The lovely prairie autumn was going swiftly by. The cottonwood trees had changed from their rich green leaves to that autumn yellow, unique to cottonwoods, and all of a sudden they stood naked, their leaves swirling on the ground.

Winter was coming to Baca County, Colorado, where my father and mother, Alfred and Eva Meltabarger, had claimed land in 1913 and where they raised 12 children. Food preservation was crucial to our survival.

Cucumbers in a five-gallon jar of salt brine, strong enough to float an egg, would make delicious pickles – pickled cucumbers – for jaded appetites through the winter. Beets sat red in jars ready for a Sunday dinner.
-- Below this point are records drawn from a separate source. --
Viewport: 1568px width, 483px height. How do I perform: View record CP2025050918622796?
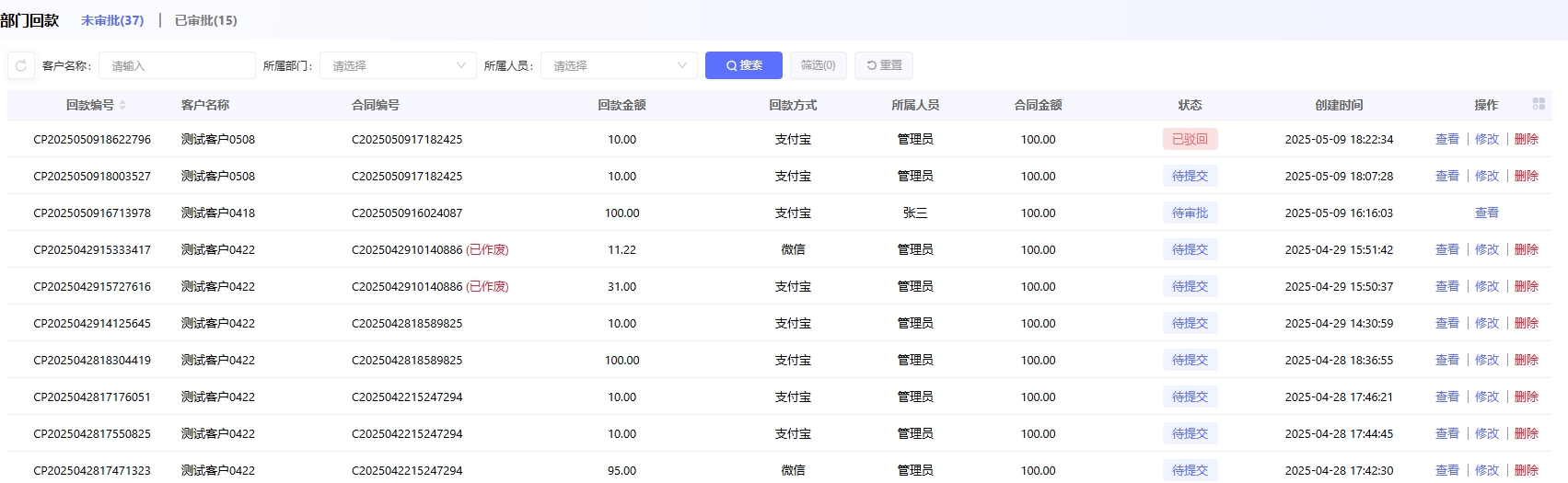[1446, 139]
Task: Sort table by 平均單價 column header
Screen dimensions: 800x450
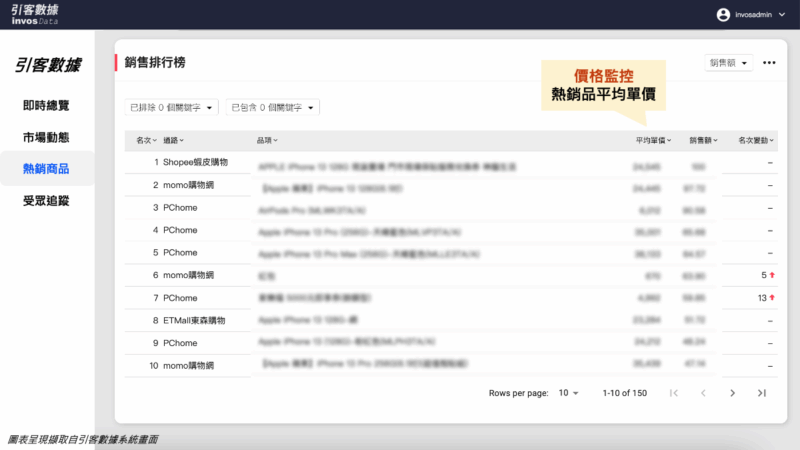Action: tap(653, 141)
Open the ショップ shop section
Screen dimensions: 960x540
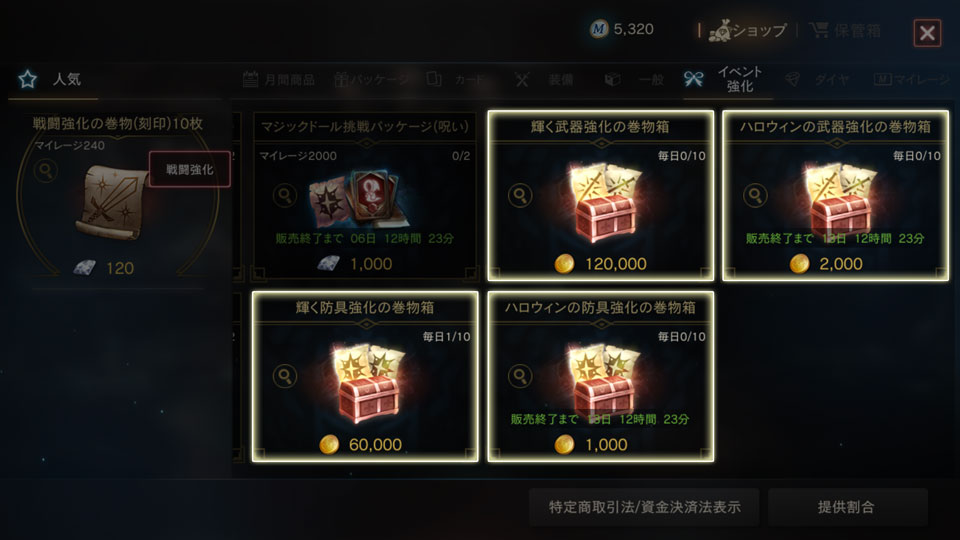[747, 30]
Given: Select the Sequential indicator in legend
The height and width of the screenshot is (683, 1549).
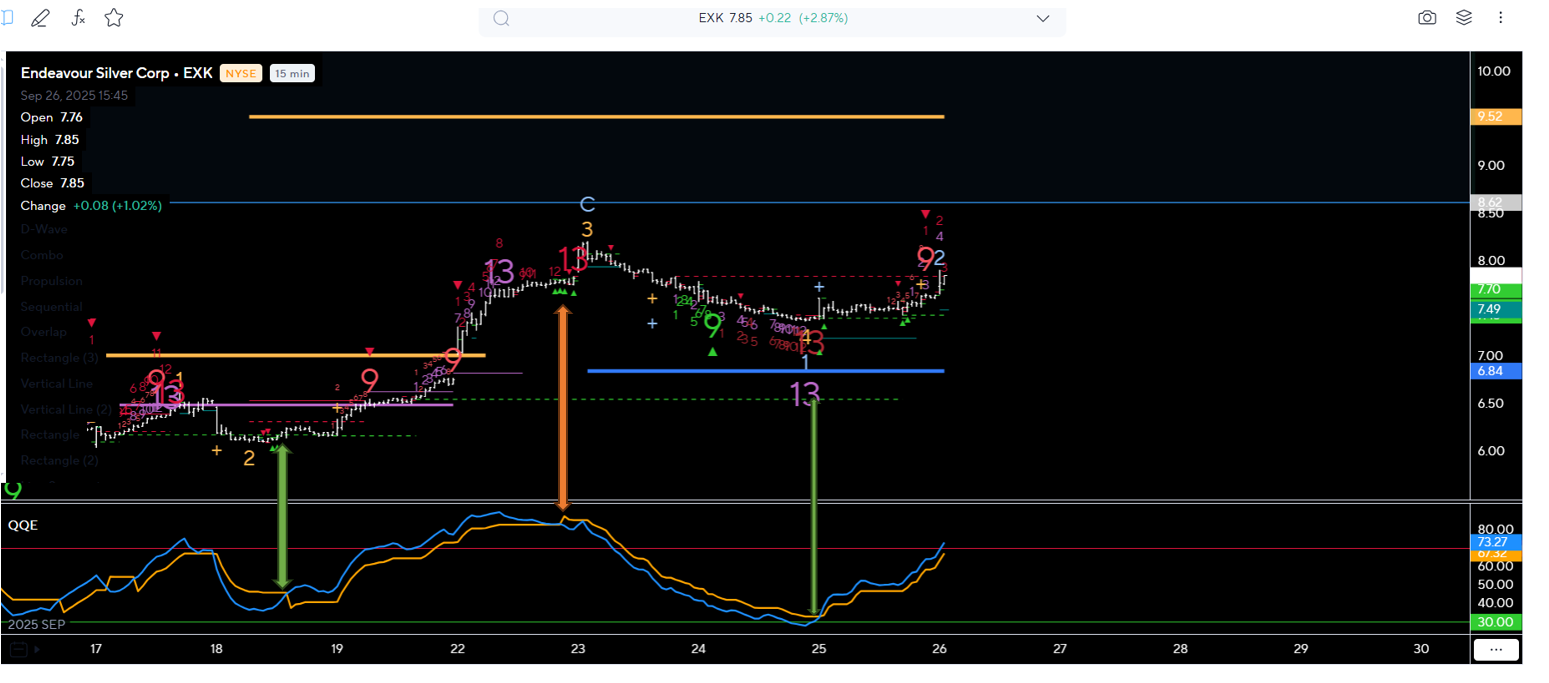Looking at the screenshot, I should tap(51, 307).
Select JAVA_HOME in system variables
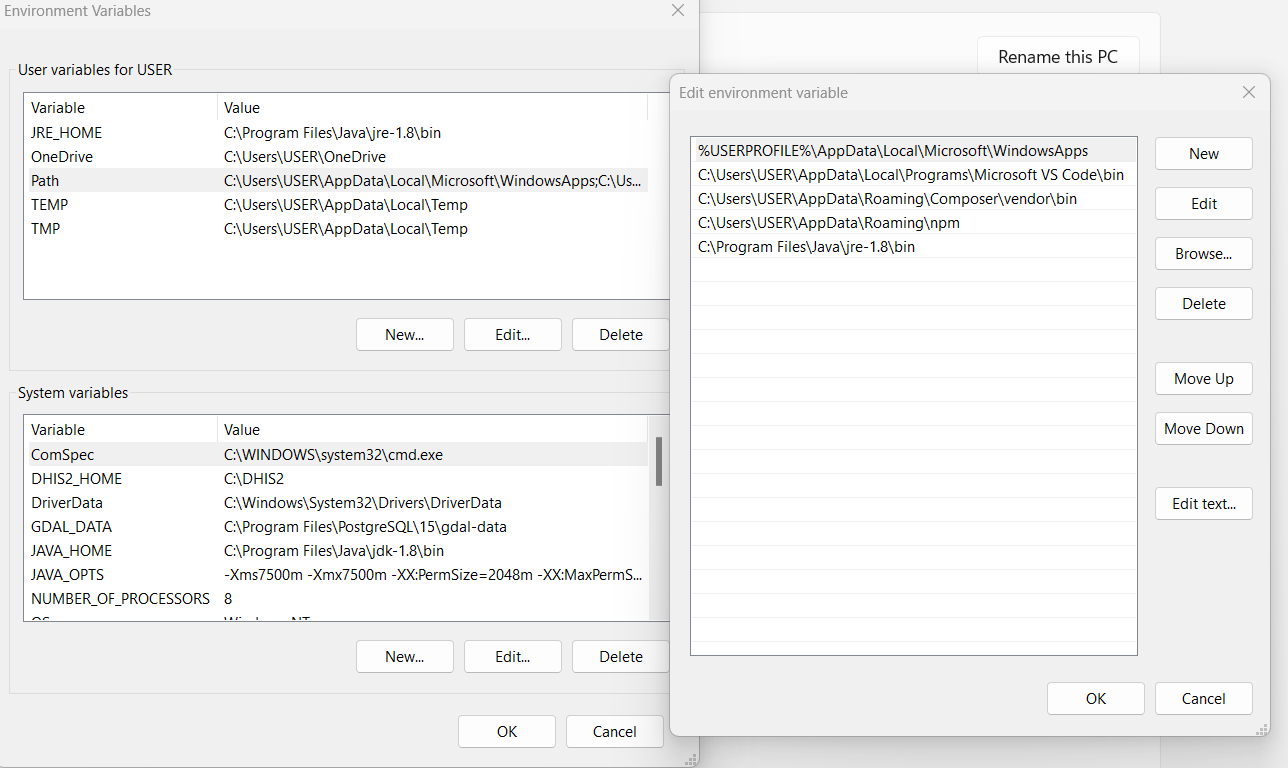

Only two green rows, the upper leaves nipped by frost, showed where plump carrots and fat turnips were waiting their turns to take the monotony from winter meals.

The shuck beans and dried corn hung in sacks in the back room. The corn had been cut from the cob in the roasting-ear state and spread thinly on clean flour sacks to dry on top of the shed. A sheet was stretched over the grain, a large rock on each corner holding it taunt and making a little tent to keep out dust and insects. Every hour or so, my sisters and I were given big spoons and sent to the shed roof to lift the sheet and stir the corn; this continued until it was perfectly dry.

Now it was time to dry pumpkin rings. Earlier my brothers had hauled the pumpkins to a bin where the broomcorn seed was stored, in a rock building where they wouldn’t freeze. I lifted the pumpkins from the box, handing them to my sisters. The firm ones were put in tubs for Mother at the house; the ones “going soft” were stacked for my brothers to take to the hogs. We girls broke a couple open for the chickens to pick.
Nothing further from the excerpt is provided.